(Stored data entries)
________________

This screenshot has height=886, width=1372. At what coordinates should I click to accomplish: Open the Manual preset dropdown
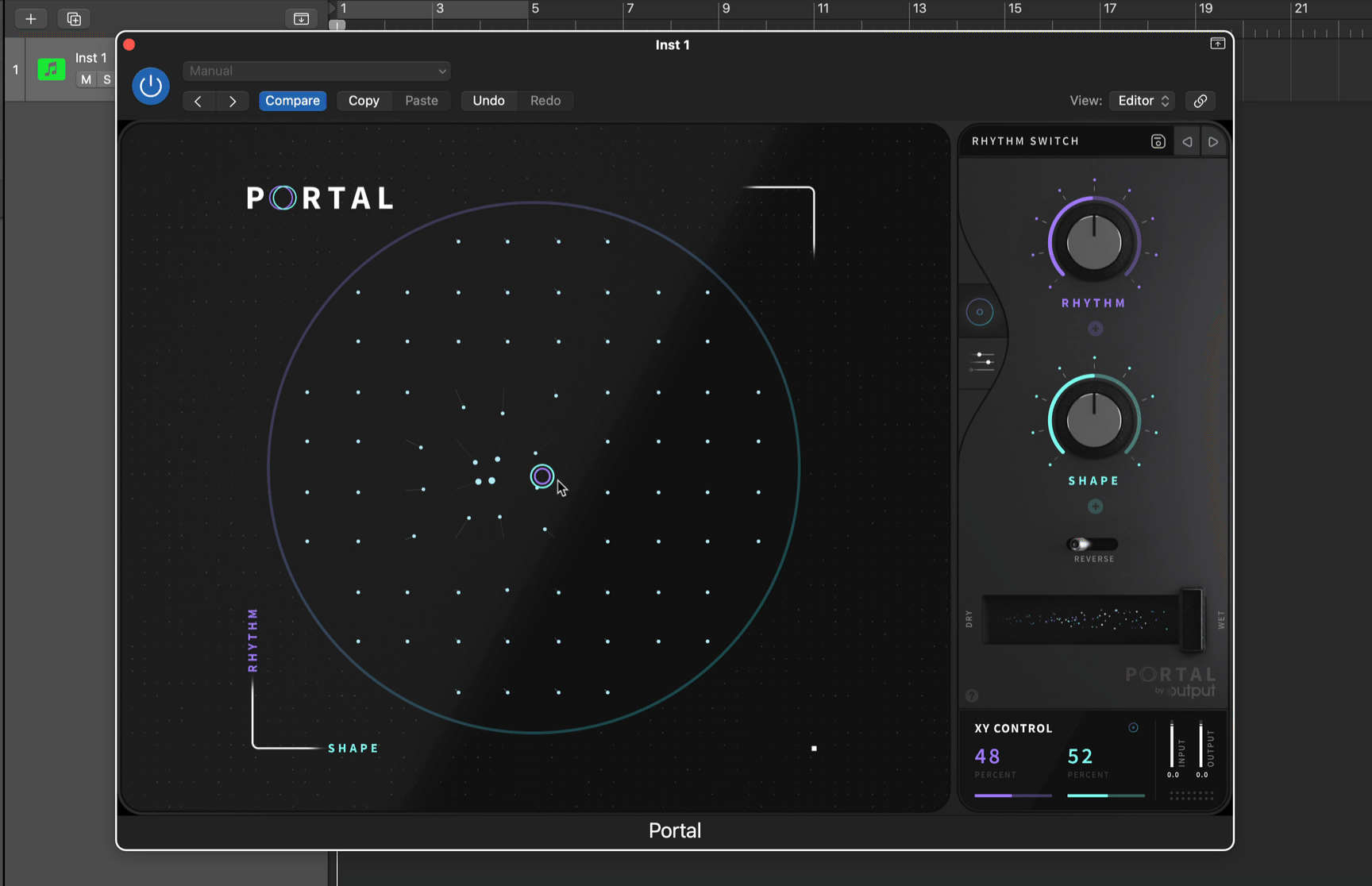316,71
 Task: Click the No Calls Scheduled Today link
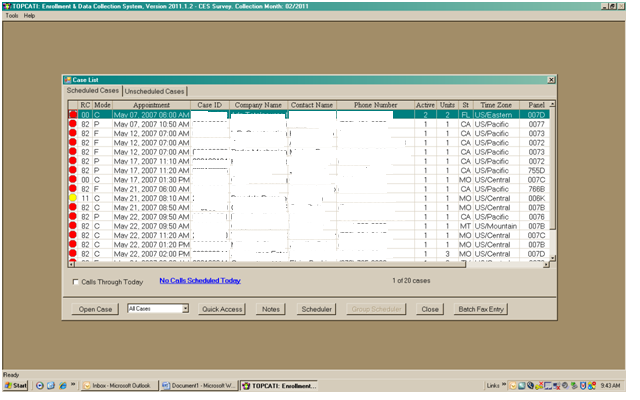pos(200,281)
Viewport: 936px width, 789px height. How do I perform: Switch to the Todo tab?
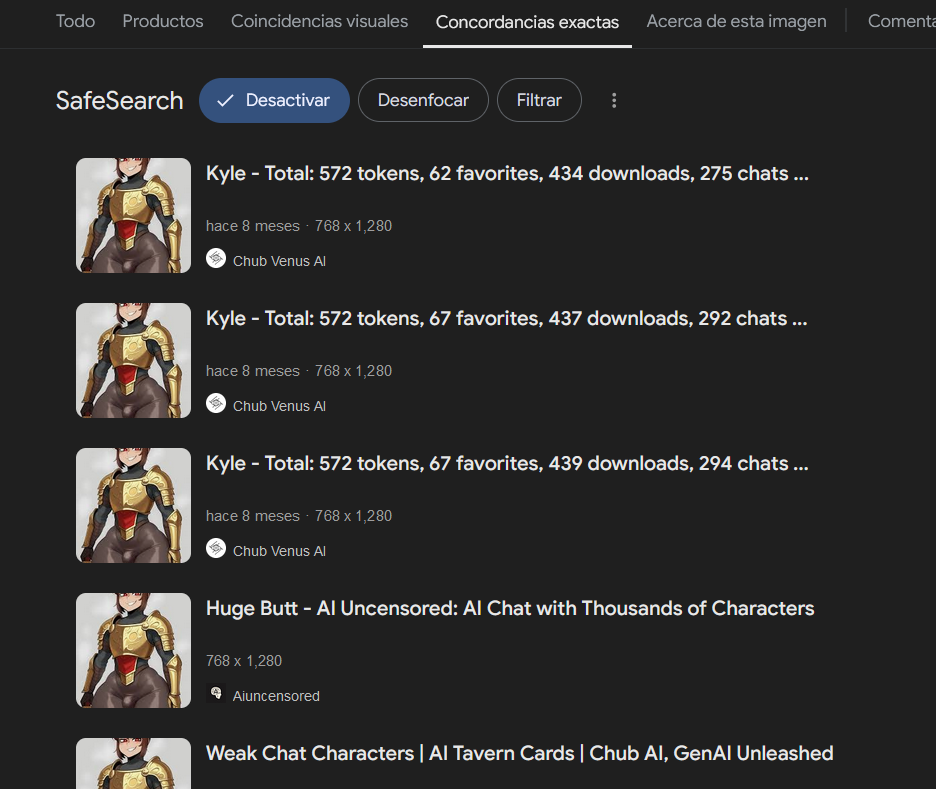(75, 21)
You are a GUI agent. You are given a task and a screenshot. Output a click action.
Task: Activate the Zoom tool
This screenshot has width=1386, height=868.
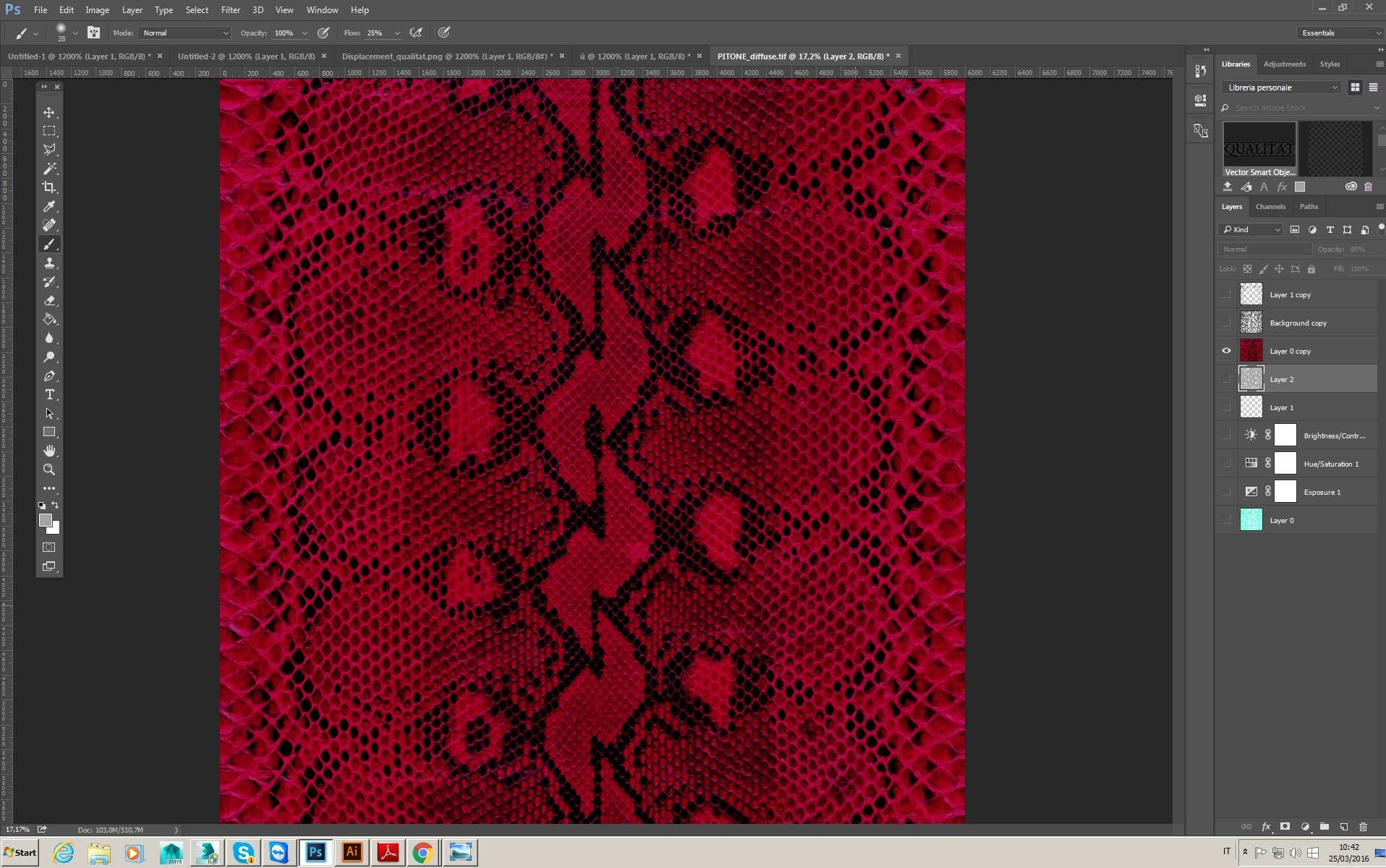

________________

→ **What you should do**
Transcribe the text lines of the records above verbatim, omitting the pictures.

→ **Exercise solution**
This screenshot has height=886, width=1372. At what coordinates should I click to accomplish: Open the Manual preset dropdown
316,71
 Task: Click the No Calls Scheduled Today link
pos(200,281)
Viewport: 936px width, 789px height. How do I perform: Switch to the Todo tab?
(75, 21)
You are a GUI agent. You are given a task and a screenshot. Output a click action.
Task: Activate the Zoom tool
This screenshot has width=1386, height=868.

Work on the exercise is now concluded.